Ao mesmo tempo, Foucault já demonstrou que a 'autoria' não reflete uma unicidade (da obra ou do autor), mas uma multiplicidade de perspectivas teóricas e enunciados que se transformam a partir da relação que estabelecem entre si. Com isso, os autores de obras (um conjunto heterogêneos de livros e artigos) permitem diversas apropriações, em momentos diferentes da trajetória intelectual do autor. Por isso é possível falar de um "Jovem Marx" em contraposição ao "Velho Marx" ou do Lévi-Strauss das "Estruturas Elementares do Parentesco" ou da série "Mitológicas". Em alguns casos, a diferença entre um livro e outro do mesmo autor é tão significativa que o próprio escritor tem dificuldade em se reconhecer nos seus escritos mais antigos.
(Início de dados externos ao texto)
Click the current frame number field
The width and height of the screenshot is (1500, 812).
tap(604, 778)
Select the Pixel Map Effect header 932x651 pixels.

Enfim, seja pelo lado do consumo de teorias e autores, seja pelo lado da produção, a multiplicidade inerente à obra de arte (ou científica, existe mais em comum entre essas duas atividades do que a epistemologia naturalista reconhece) permite múltiplas 'traduções', todas elas envolvendo certo agenciamento.
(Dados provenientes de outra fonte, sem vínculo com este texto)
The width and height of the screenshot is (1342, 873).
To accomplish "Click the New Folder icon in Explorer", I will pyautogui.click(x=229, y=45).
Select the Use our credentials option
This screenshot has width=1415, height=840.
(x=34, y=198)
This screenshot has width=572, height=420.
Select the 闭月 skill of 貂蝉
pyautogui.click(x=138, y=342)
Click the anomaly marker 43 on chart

Vou citar um exemplo específico que reflete o tipo de 'controvérsia' que costuma acompanhar a 'economia da citação'. Na defesa da minha tese de doutorado em antropologia, ouvi de um colega o comentário de que eu teria elaborado uma crítica ao naturalismo ocidental a partir de duas perspectivas analíticas supostamente "irreconciliáveis": uma análise 'epistemológica' (presente na obra de Bateson, por exemplo) e outra 'ontológica', presente na obra de Heidegger e nos escritos mais recentes da 'ontologia política' (ver Law e Mol em outras postagens deste blog). A suposta 'aporia' viria do fato de Bateson ainda estar 'preso' à noção de 'epistemologia', enquanto a outra perspectiva busca se deslocar em direção à abordagem ontológica dos processos de conhecimento e saber.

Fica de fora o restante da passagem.